Die derzeitige Produktion „Freiheit! Gleichheit! Brüderlichkeit!“ bezieht ihre Spannung nicht nur aus den Losungsworten der Französischen Revolution, sondern ist ein europapolitisches und künstlerisches Experiment an dem drei Länder gleichzeitig, aber getrennt arbeiten. Die BüchnerBühne Riedstadt schloss sich mit einem polnischen und einem französischen Theater zusammen, wobei jedes Land Szenen zu den bekannten Losungsworten aus Büchners „Dantons Tod“ spielten: Die Franzosen übernahmen den 1. Akt „Freiheit“, danach die Deutschen – auch geografisch in der Mitte - „Gleichheit“ und die polnischen Theaterfreunde runden das Experiment mit der „Brüderlichkeit“ im 3. Akt ab. Jede Gruppe hat einen 50-Minuten-Zeitrahmen, spielt in ihrer Landessprache und soll auch die landestypische dramaturgische Ästhetik beibehalten. Die Premiere lief Ende 2013 im Schloss Dornberg bei Groß Gerau.
Man konnte sehen, wie viele Antworten gleichzeitig aus Suhr herauswollten, als ihn eine Besucherin nach den neuen Erfahrungen beim Einstudieren dieses „Dreiländerstücks“ fragte. Ohne Englisch sei die Arbeit vielleicht zusammengebrochen, aber allen Beteiligten war bewusst, dass man aufeinander angewiesen sei. Gerührt zeigte sich Suhr beim Zitat eines älteren Premiere-Besuchers, der eingedenk der Weltkriege und angesichts dieser Arbeit sagte: “Jetzt hört die Generation der Mörder auf …“.
Im Vorfeld der Europa-Wahl im Mai d. J. diene die Konfrontation mit diesem und ähnlichen Projekten einer Überprüfung, wie weit unsere internationale Identität schon entwickelt sei.
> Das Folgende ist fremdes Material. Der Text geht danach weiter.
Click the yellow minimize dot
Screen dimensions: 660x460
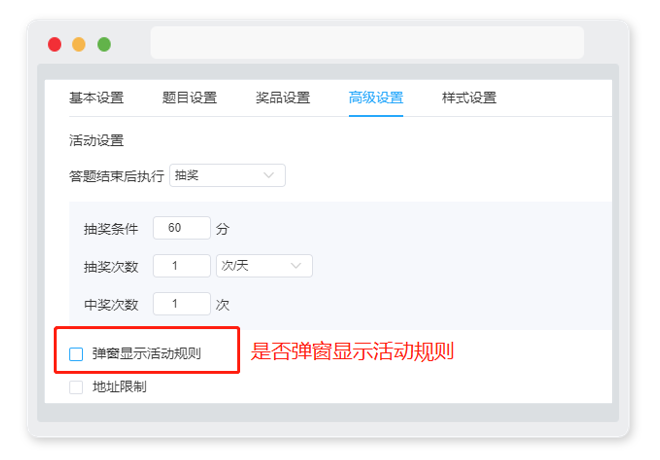click(79, 44)
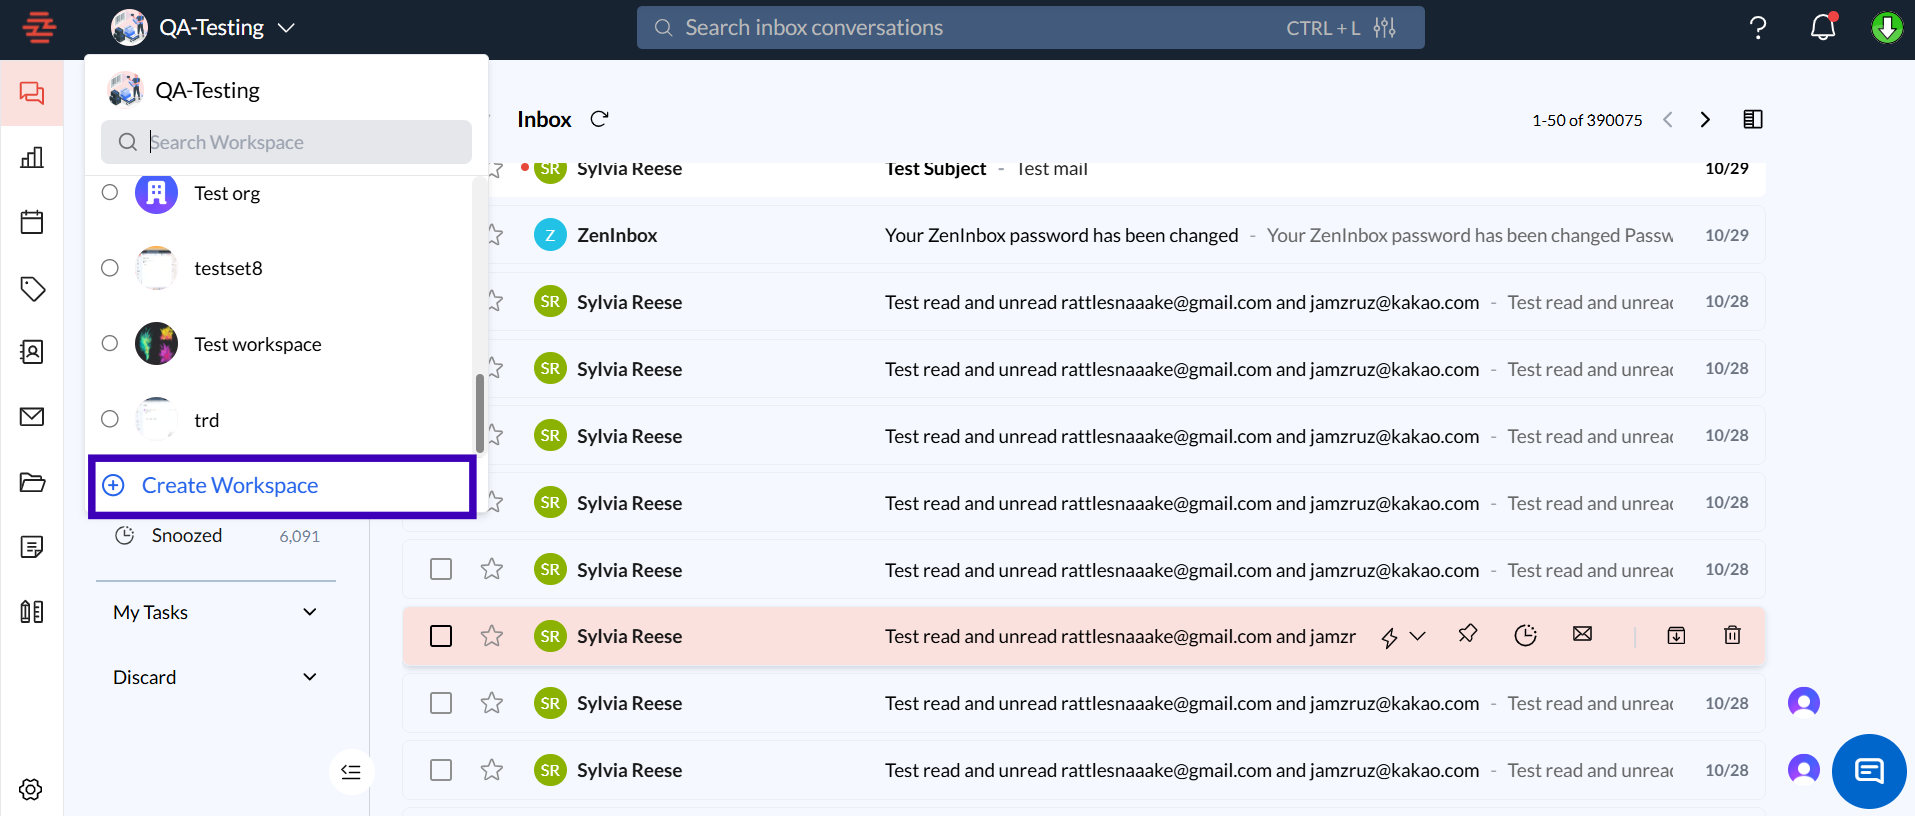
Task: Open the help question mark icon
Action: coord(1757,28)
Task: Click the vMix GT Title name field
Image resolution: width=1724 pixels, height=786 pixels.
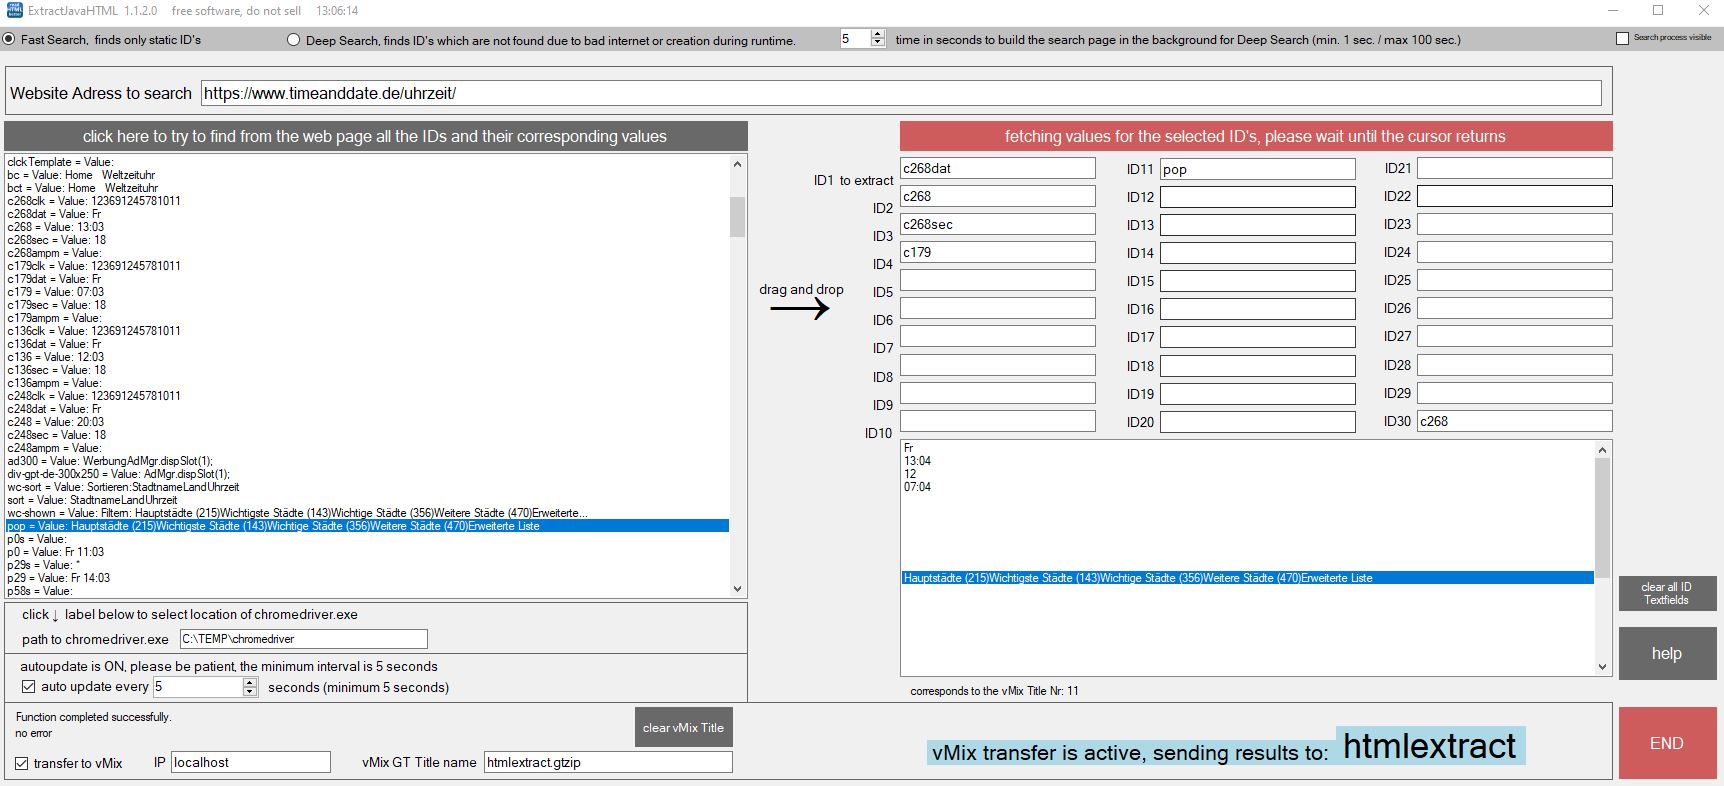Action: (x=607, y=762)
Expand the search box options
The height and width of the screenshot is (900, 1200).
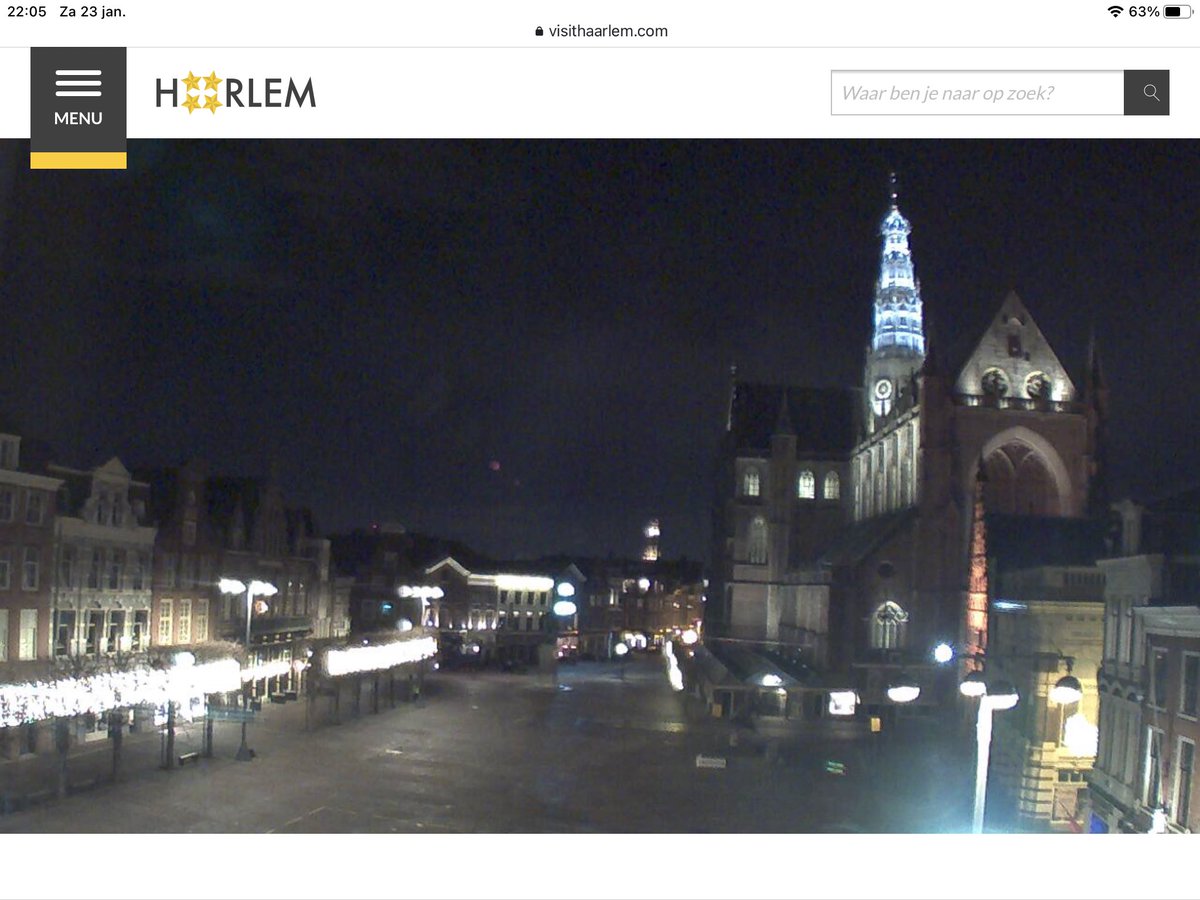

Das ganze Projekt wird von der Europäischen Union gefördert. Protokolle, Berichte und Filme dokumentieren den Verlauf.
ws
In Darmstadt wird das Stück in den Kammerspielen des Staatstheaters am 21. und 22. Februar um 20:00 Uhr gespielt. Einige Karten sind noch erhältlich (22 €).
Am Samstag, den 22. Februar laden die drei beteiligten Theaterensembles zu einer Diskussionsveranstaltung ein. Sie findet unter dem Titel „Das Europa der Kriegskinder“ um 14.00 Uhr in der BüchnerBühne in Riedstadt-Leeheim, Kirchstraße 16 statt. Eintritt frei.